-------- EXCERPTED RECORDS
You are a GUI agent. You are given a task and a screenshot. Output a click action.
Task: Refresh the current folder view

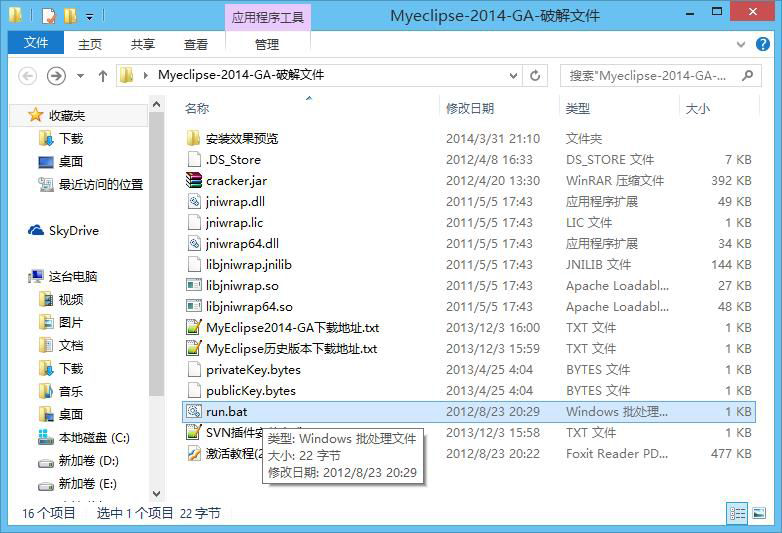click(536, 76)
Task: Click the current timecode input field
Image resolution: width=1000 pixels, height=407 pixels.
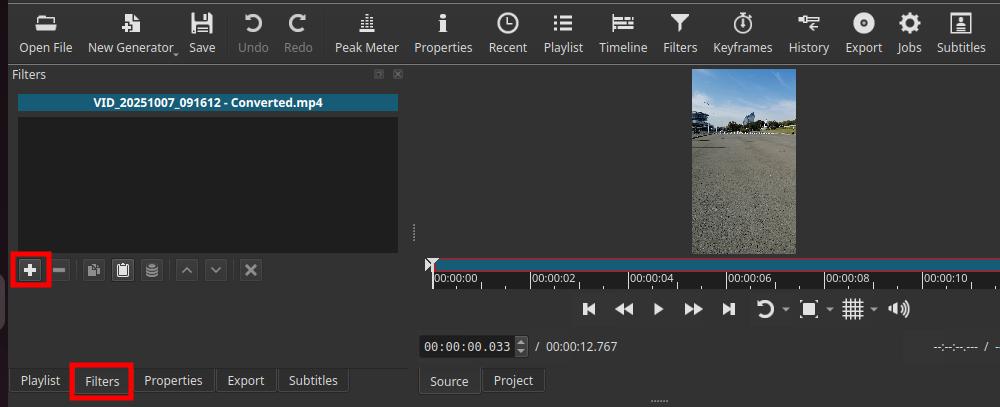Action: pos(467,347)
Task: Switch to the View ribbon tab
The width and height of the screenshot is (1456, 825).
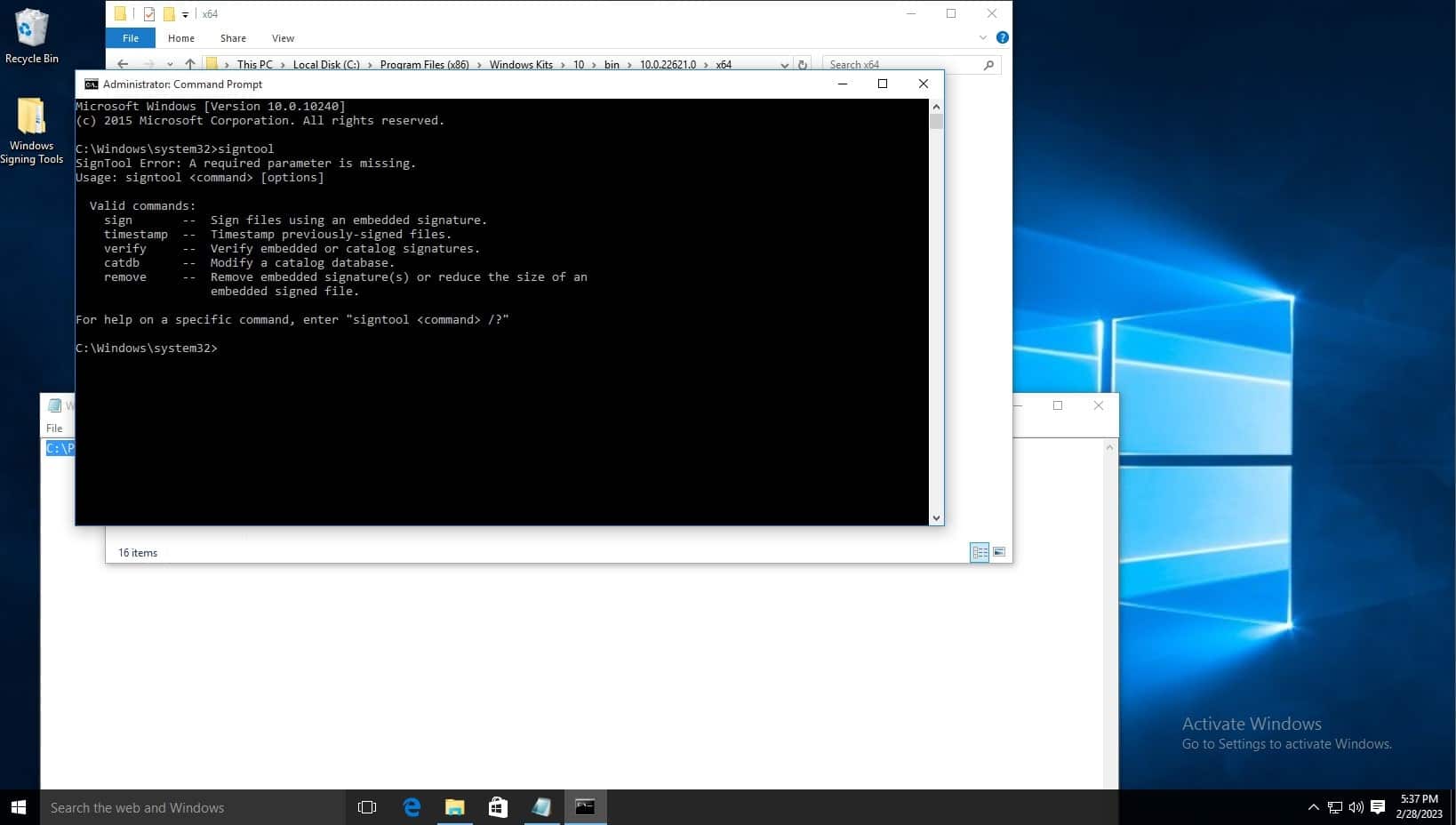Action: (283, 38)
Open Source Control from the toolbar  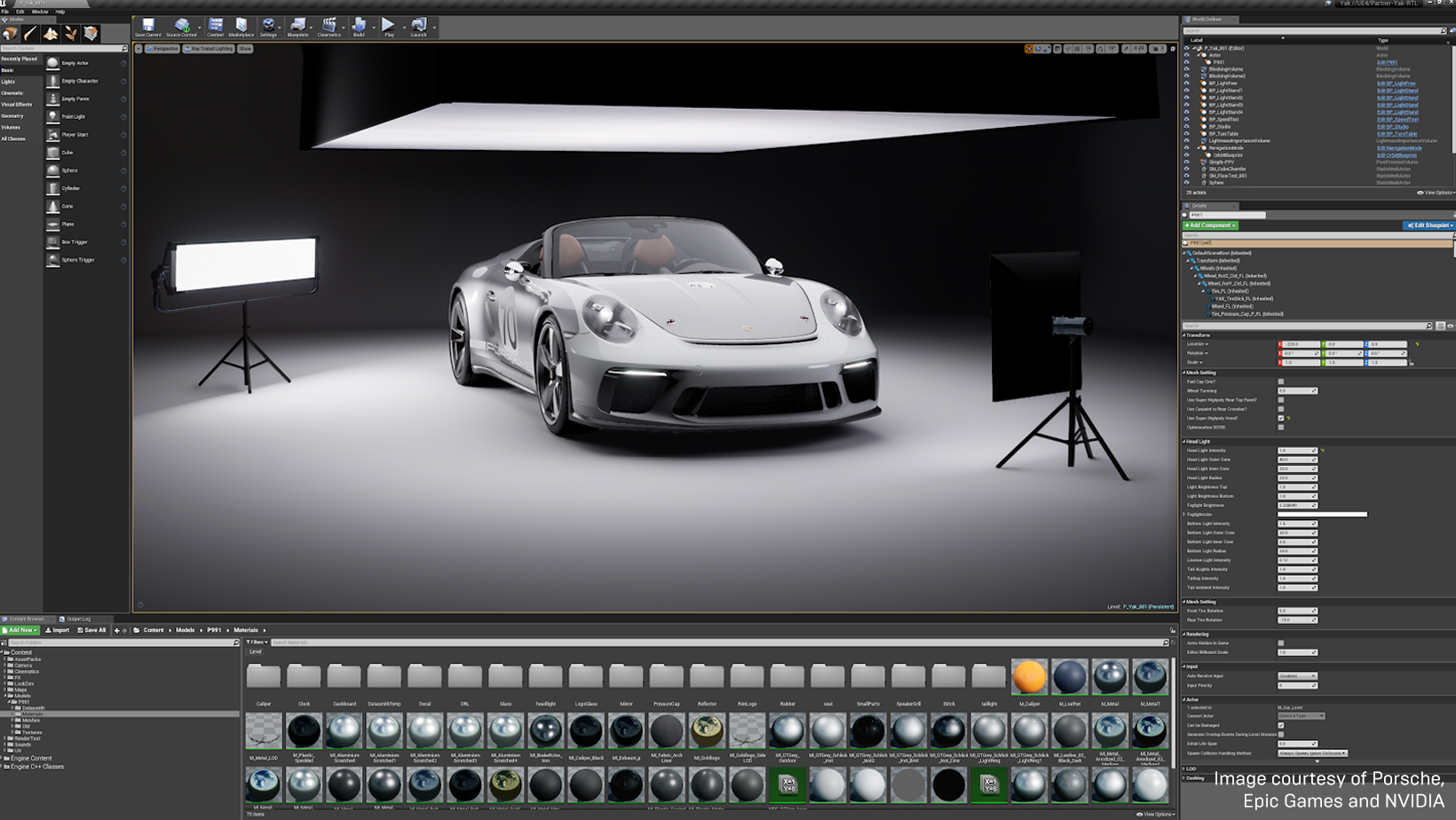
----------------
→ **PROMPT**: Your task is to retype, exactly and only, the lines from the line holding "Task: Switch to the View ribbon tab" through the final line of the data above, with both ends kept. Drop the pictures.

→ **RESULT BELOW**:
Task: Switch to the View ribbon tab
The width and height of the screenshot is (1456, 825).
Action: (283, 38)
Open Source Control from the toolbar  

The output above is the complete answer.